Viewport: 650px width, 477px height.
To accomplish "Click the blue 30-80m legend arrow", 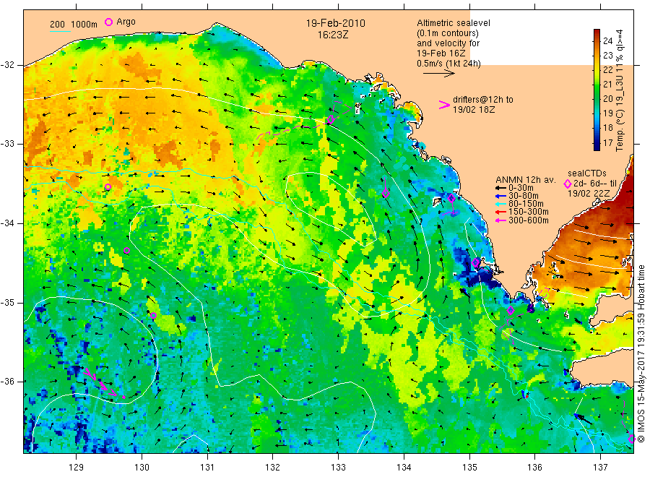I will point(501,196).
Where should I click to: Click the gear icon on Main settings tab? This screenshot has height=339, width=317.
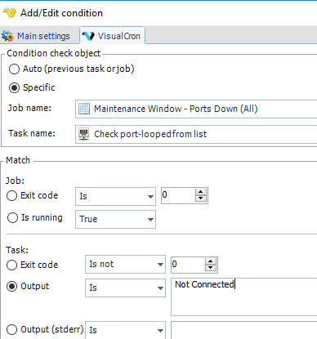point(7,36)
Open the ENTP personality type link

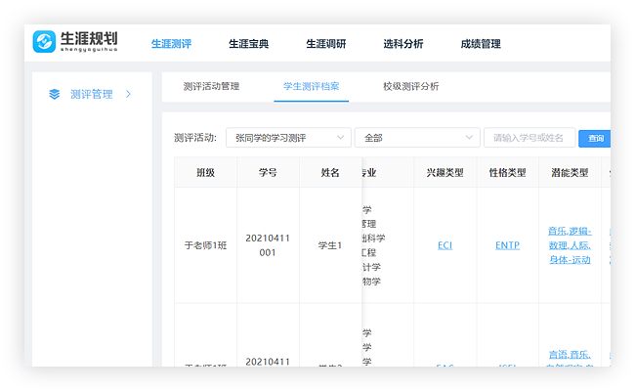507,245
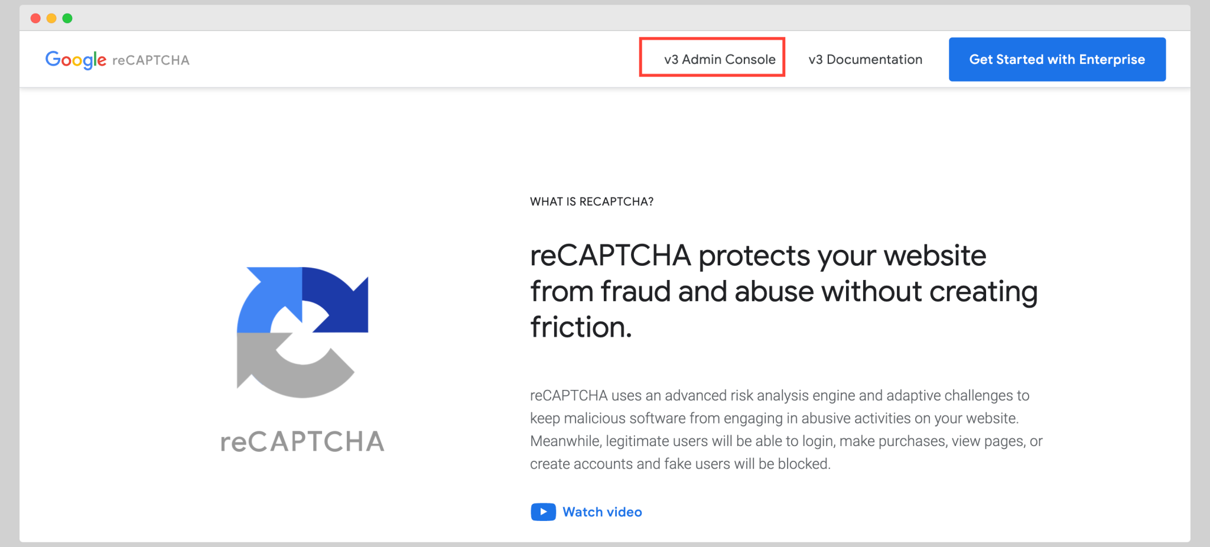Open the v3 Admin Console
The height and width of the screenshot is (547, 1210).
click(719, 60)
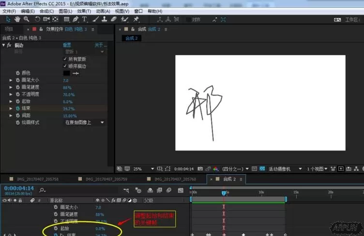Click the 重置 reset link

[67, 45]
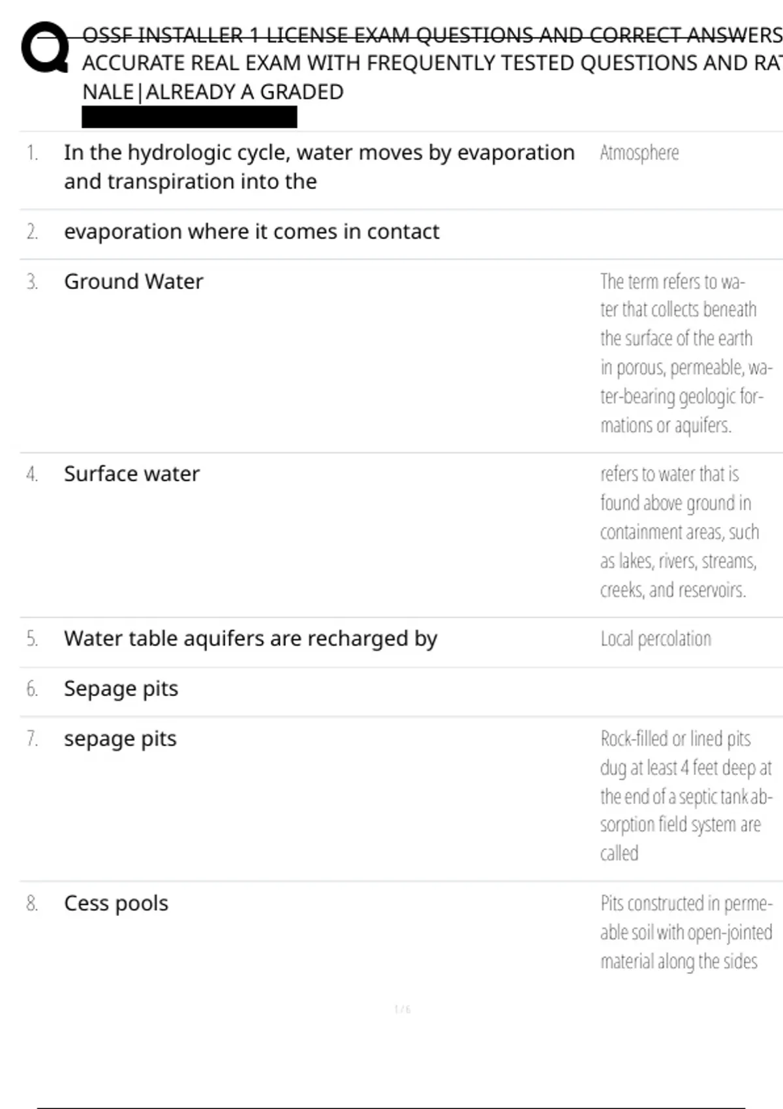Click the 'Atmosphere' answer

click(x=639, y=153)
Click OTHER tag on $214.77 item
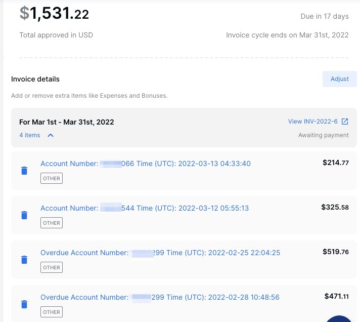The image size is (360, 322). (52, 178)
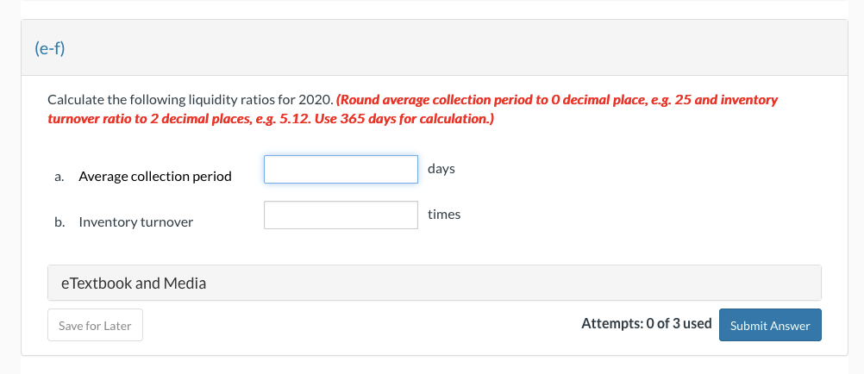Click the "days" unit label
Viewport: 864px width, 374px height.
(x=441, y=169)
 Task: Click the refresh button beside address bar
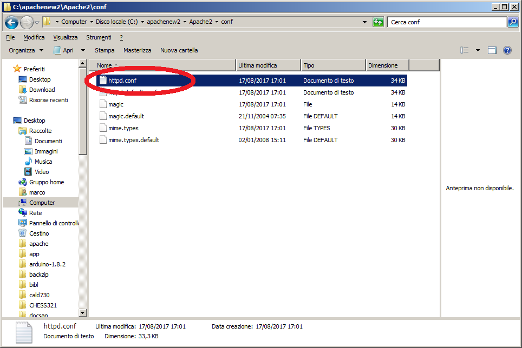(x=378, y=22)
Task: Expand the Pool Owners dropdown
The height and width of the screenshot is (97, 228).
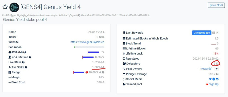Action: pos(217,69)
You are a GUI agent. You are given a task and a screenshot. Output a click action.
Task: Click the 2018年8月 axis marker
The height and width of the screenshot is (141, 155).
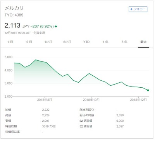click(x=45, y=100)
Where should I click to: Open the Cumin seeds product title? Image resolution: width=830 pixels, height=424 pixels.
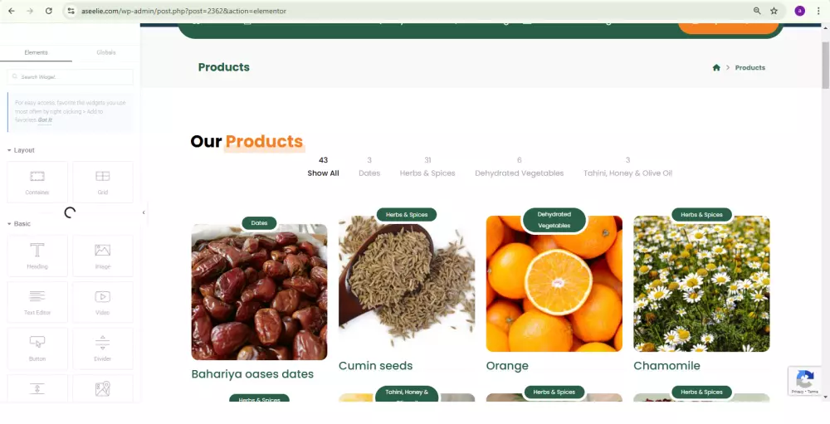pos(375,366)
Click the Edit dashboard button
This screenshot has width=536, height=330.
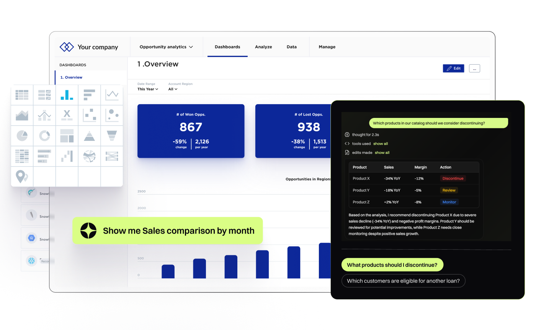453,68
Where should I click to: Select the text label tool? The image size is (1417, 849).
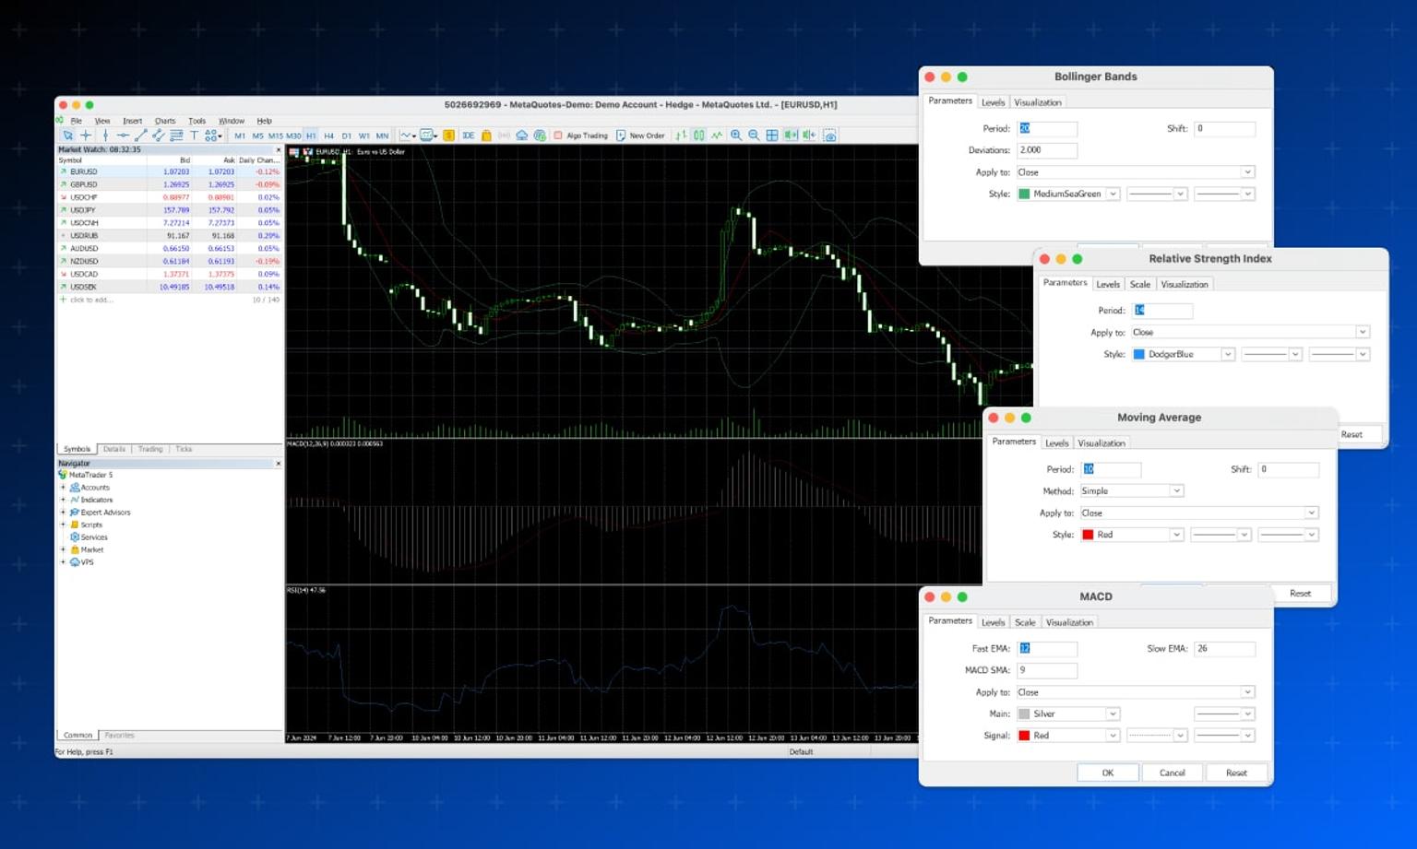[x=194, y=136]
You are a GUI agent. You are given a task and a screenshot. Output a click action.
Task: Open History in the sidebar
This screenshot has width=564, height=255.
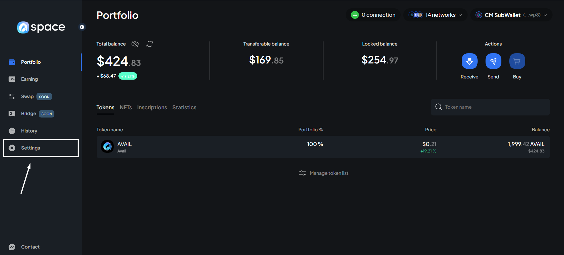29,131
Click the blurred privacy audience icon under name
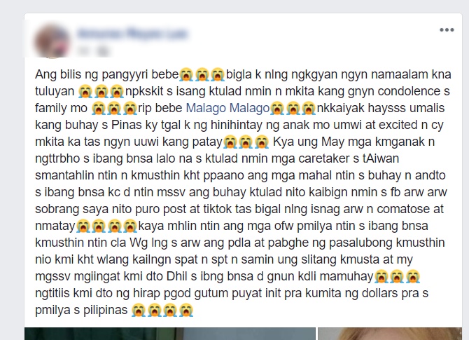This screenshot has width=469, height=340. (103, 51)

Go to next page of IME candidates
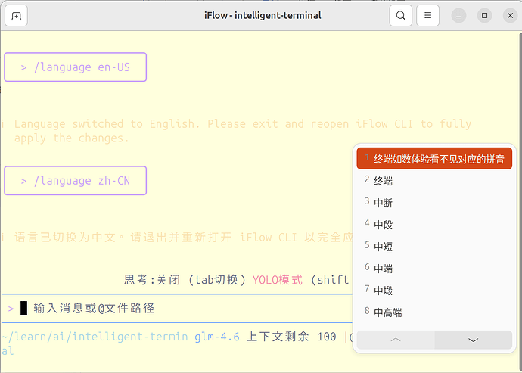[x=474, y=340]
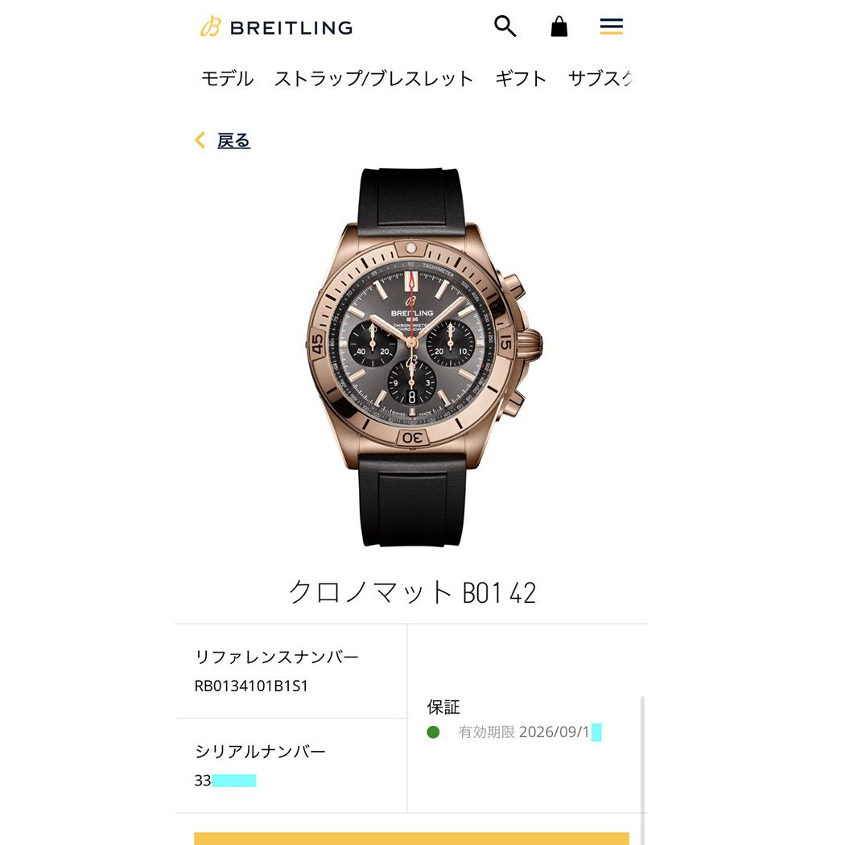Viewport: 845px width, 845px height.
Task: Click the vertical scrollbar beside warranty panel
Action: 642,770
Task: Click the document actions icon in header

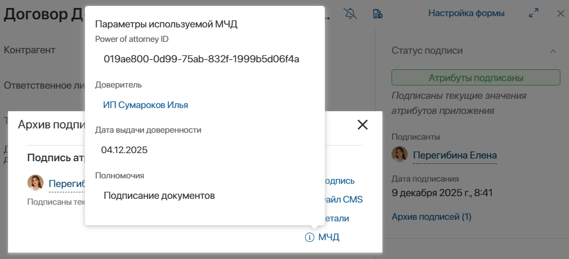Action: [x=378, y=13]
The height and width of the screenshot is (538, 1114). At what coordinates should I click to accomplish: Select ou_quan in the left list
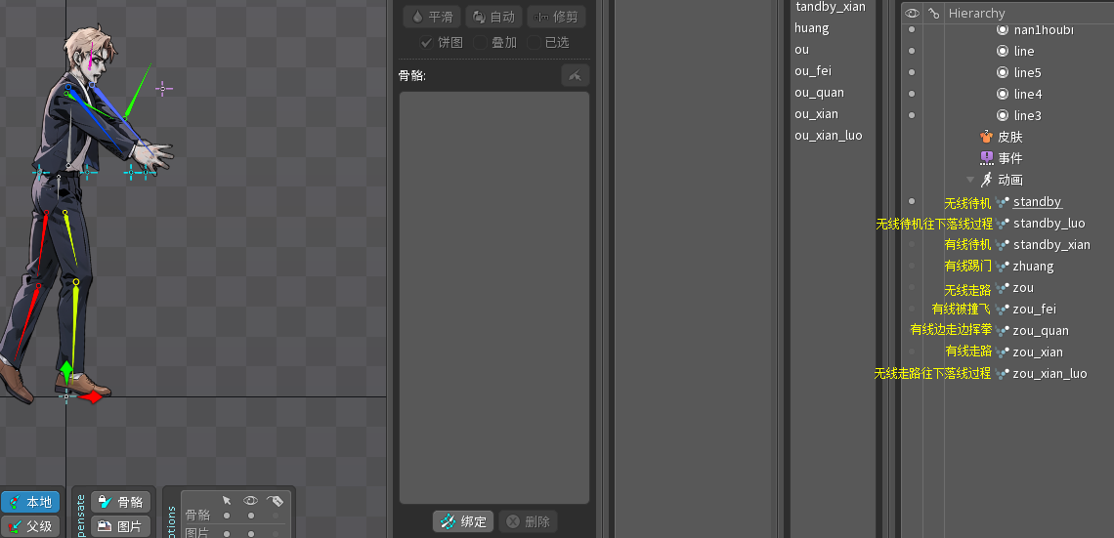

Exercise description. Once the line containing "Where should I click to: Select" is found, copy it and each line after it through the end of the entries above exactly; nothing else, and no pictures.

Response to this task.
Where should I click to: Select the text label tool? The image size is (1417, 849).
[x=194, y=136]
You are a GUI agent. You are given a task and a screenshot. Output a click action.
Task: Open History in the sidebar
This screenshot has width=564, height=255.
29,131
Click the blurred privacy audience icon under name
This screenshot has width=469, height=340. (103, 51)

Go to next page of IME candidates
[x=474, y=340]
Viewport: 845px width, 845px height.
Task: Click the vertical scrollbar beside warranty panel
Action: 642,770
Task: Click the document actions icon in header

Action: [x=378, y=13]
The height and width of the screenshot is (538, 1114). At what coordinates should I click to accomplish: Select ou_quan in the left list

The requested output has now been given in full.